The Corner

Why Donald Trump Might Need to Go Quietly If He Loses the Primary

Former president Donald Trump takes the stage during a rally in Miami, Fla., November 6, 2022. (Marco Bello / Reuters)

The looming threat of a federal indictment may lead him to root for the GOP nominee.

Sign in here to read more.

The Republican presidential nominee in 2024, if it’s someone other than Donald Trump, will need to keep a significant number of Trump supporters in the fold in order to win in November. He or she won’t need all of Trump’s supporters, because no candidate ever transfers his entire support to another candidate, but enough to avoid tipping the margins in competitive states. If Trump is defeated in the primaries, there is great concern among Republicans that he might actively sabotage the winning ticket, perhaps by a third-party run, but more likely by the kind of well-poisoning tantrum that followed the 2020 election. Perhaps he will claim again that he was robbed; perhaps he will snipe from the sidelines, trying to persuade his most devoted followers to stay home. But there is a good reason to think that Trump might not do that this time, however much his instincts point in that direction.

The implicit (and sometimes not so implicit) threat that he will be a colossally sore loser with no loyalty to the party, its causes, or its voters is one that Trump has deployed since 2015 to deter criticism and keep his opponents within the party in suspense and off-balance. This is not an idle concern. Trump has changed parties repeatedly in his lifetime, sought the Reform Party nomination in 2000, and, to this day, often talks of the Republican Party as if it is an organization run by other people in which he has no role. In 2016, Trump argued that Ted Cruz had cheated to beat him in Iowa and benefited from a rigged system when Cruz won Colorado’s delegates at the state convention. We all recall how he took defeat in 2020, including willfully burning down two Republican senators in Georgia by convincing Georgia Republicans that their election system could not be trusted enough for them vote in the runoff. Even the announcement of Trump’s 2024 campaign seems calculated to complicate the party’s task in the current Georgia Senate runoff.

At 78 years old in 2024, Trump will have fewer purely political incentives not to burn his bridges with the party if its voters reject him; his career running for office will be over.
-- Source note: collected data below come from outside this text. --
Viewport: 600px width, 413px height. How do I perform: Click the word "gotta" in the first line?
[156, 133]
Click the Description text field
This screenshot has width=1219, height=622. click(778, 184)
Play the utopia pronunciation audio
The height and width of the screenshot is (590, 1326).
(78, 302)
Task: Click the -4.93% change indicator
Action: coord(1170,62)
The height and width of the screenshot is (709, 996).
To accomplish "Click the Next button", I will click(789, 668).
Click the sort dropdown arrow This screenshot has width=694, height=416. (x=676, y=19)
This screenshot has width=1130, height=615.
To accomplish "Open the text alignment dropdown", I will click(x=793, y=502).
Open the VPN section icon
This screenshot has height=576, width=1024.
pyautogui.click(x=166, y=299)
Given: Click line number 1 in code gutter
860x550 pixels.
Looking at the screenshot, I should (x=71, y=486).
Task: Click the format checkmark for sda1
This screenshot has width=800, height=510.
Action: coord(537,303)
Members of his family who want a future in Republican politics might try to talk him down from that, but their track record in restraining his worst impulses has been checkered at best. If Trump was worried about his longer-term legacy, he would not have acted as he did after the 2020 election.

Political incentives, however, aren’t the only thing that may be on Donald Trump’s mind. This time, Trump may have a more powerful spur to help Republicans win the White House: his own legal troubles. If Andy McCarthy is right that a federal indictment of Trump is now a real and imminent possibility, this will not be just a hypothetical discussion. If we go into 2024 with Trump facing a possible federal indictment — or if he has actually been charged with a federal crime — Trump will face three possibilities: (1) the people investigating or prosecuting him remain in office, bent like Inspector Javert on getting their man; (2) the voters elect a Republican who has a bitter grudge against Trump for trying to tank the election, and who can afford to take a Pontius Pilate stance toward an ongoing case; or (3) the new Republican administration is on good terms with Trump and perhaps even owes him some thanks, and could shut down a prosecution.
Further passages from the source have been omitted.